Why We Are Still In the Depths of the Great Recession

The Con

Late summer is upon us and economic relief is nowhere in sight. The market dropped another 266 points today on worries the economy is headed for a “double dip.” The Fed’s bleak economic outlook, broadcast yesterday, along with other “fear gauge” issues: smaller than expected economic gains from large companies, and the falling currency markets were the culprits for this bit of “great” recession.

However, larger questions have yet to be answered. Not the questions of how we got ourselves into this mess, those have been extremely well documented. No, these questions are of what do we do now, how do we get out of this huge hole we’ve dug for ourselves?

More stimulus money isn’t the answer, the first stimulus didn’t work, there is no reason to believe a second infusion of money we don’t have will do any better. Renewing the so-called “Bush Tax Cuts” of 2001 should be somewhat helpful but not only do we need more people keeping and spending more of the money they made we have to find a way to pay down the massive deficit at the same time.

The real solution to the problem is money management. This is something we the citizens of the Republic of the United States used to be good at before living large was instituted as the national lifestyle. It’s something we need to begin emphasizing for the next generation as I think trying to reach the current 18-20-sometihngs is something of a lost cause.

Admittedly, my sample is small, the servers I work with in the 5th largest city in the United States. However, they all have a distinct disregard for proper cash handling techniques. One server in particular, Bobby, has a fetish for leaving his cash on any corner of the bar and walking away. Occasionally this can be a large amount of cash – one time over $700. Although I have spoken to management about his fetish to disregard the bank teller rules all bar-restaurants including ours work under (the cash transaction is the property of the server until he/she personally places US currency in the hands of the bartender who is then responsible for the transaction), the bad money handling virus has spread to all the servers on duty.

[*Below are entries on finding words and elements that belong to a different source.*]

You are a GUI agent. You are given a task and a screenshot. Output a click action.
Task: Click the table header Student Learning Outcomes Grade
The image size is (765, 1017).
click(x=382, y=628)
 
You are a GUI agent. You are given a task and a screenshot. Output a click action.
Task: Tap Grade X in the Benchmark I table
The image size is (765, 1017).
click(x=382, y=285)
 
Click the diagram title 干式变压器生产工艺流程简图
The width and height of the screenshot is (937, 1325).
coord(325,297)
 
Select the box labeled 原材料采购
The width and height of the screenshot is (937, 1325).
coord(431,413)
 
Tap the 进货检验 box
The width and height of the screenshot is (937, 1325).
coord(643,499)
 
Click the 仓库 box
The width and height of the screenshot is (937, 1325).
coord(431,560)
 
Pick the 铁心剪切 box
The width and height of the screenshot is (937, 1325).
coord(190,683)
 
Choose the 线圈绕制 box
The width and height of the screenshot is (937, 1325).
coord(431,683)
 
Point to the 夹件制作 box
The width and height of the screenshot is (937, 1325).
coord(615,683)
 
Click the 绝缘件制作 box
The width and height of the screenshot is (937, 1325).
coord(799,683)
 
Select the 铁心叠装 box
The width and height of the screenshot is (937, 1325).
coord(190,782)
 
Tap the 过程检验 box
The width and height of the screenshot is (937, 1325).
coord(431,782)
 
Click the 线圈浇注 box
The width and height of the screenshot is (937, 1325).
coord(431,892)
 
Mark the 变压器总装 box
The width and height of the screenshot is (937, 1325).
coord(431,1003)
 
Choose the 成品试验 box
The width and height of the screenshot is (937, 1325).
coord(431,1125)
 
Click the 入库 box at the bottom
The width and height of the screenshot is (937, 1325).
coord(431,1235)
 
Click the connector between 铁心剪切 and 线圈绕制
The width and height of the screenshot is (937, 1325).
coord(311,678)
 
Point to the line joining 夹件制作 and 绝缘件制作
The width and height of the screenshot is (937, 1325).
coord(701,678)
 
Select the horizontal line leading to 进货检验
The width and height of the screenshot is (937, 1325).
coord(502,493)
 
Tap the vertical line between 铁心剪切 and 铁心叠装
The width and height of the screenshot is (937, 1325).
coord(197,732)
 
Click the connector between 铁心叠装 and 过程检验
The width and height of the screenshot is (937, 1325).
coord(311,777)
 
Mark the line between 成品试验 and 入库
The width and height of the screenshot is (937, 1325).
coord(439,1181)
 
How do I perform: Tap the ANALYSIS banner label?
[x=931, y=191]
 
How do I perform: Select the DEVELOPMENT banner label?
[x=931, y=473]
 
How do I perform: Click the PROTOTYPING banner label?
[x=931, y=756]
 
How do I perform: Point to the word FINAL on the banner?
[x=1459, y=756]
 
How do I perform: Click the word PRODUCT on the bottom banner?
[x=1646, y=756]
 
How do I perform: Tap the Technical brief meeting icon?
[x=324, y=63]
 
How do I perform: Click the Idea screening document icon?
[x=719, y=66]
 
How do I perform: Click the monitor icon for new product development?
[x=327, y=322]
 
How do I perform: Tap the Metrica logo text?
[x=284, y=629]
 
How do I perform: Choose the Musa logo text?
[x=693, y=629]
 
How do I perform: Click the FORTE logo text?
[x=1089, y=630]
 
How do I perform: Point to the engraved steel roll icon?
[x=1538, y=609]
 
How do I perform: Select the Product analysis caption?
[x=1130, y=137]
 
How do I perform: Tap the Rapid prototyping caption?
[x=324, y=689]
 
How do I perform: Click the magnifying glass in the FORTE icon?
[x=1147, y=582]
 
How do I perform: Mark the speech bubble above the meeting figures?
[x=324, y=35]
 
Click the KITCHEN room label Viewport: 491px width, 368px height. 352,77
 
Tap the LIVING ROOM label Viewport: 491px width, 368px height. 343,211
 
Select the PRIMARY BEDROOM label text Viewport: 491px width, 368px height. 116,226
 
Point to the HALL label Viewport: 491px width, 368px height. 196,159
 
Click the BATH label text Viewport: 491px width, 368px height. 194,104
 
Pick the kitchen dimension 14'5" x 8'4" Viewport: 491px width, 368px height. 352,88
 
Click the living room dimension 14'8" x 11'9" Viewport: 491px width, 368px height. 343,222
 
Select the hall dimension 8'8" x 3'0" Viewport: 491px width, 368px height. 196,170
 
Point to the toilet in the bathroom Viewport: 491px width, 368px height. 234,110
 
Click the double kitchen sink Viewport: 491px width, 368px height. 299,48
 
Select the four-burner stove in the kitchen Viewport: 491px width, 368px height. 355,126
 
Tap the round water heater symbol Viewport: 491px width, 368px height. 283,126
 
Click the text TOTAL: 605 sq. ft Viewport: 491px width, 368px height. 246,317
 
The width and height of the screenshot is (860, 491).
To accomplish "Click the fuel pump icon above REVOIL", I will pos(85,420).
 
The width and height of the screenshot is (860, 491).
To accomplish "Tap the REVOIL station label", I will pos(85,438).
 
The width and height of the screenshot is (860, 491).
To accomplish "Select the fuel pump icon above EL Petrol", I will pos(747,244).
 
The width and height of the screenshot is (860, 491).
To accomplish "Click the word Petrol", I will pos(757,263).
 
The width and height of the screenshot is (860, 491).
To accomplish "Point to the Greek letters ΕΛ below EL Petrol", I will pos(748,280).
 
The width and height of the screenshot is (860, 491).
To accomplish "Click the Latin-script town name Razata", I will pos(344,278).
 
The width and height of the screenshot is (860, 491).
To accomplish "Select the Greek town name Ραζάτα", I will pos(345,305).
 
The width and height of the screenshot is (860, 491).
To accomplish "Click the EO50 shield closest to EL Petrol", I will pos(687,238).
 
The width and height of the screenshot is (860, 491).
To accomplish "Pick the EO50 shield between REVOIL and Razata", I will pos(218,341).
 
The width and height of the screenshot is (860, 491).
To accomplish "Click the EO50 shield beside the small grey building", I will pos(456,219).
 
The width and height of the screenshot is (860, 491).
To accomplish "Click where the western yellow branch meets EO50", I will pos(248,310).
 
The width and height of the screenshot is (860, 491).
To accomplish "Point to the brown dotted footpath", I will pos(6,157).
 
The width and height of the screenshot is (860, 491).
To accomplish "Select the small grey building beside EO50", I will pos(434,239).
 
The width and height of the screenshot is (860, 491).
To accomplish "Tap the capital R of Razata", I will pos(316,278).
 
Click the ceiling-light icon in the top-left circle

At first, I thought it was because I was now working in Phoenix, Arizona – L.A. baked in a pizza oven. The floor staff must have murdered what few brain cells remain from nights of drinking, drunk driving and facial battering from falling off of bicycles while pedaling under the influence of shitty beer and worse tequila. Then I thought the education system out west was to blame. I started to ask if they remembered the names of their kindergarten teachers. I wanted to call and complain they hadn’t broken their students properly. Shockingly, they looked at me like uncomprehending recently abused Basset hounds. “What does my kindergarten teacher have to do with the cash,” one server asked me.

Then I realized this was a snarky attempt to thumb their nose at “the Man.” Of course, I was the authority figure, not Nixon. It was my job to enforce the corporate standards when dealing with the bar, monies collected and distributed etc. Due to this adolescent approach employment, I have been watching the service staff fill out the proper forms before they give me their money. After all if the cash is off, I am the one who has to make it right or, if the shortage/overage is egregious enough, I am the one who will have my employment terminated.

While playing bar banker big brother I discovered another issue the servers had acquired: the inability to add or subtract by the number one. As in all fine-dining joints, I round to the nearest dollar on every cash check. Although all the servers know this, they still appear to be unable to realize $15.59 means $16.00, and if the check reads $14.23, in our vernacular that is $14.00. When I brought his constant failure to round and add/subtract properly to Bobby’s attention, he raised his voice in righteous indignation. “We round anyway, why should I care how much money I give you?”

If I were a more conspiratorially inclined individual, I’d believe Bobby was an undercover agent working for the man; his frequent trips to the bathroom weren’t really to shake the weasel but to call his contact and rat me out for trying to get him to realize the value of money. Come to think of it, Bobby’s glasses do give him certain SEC affectations.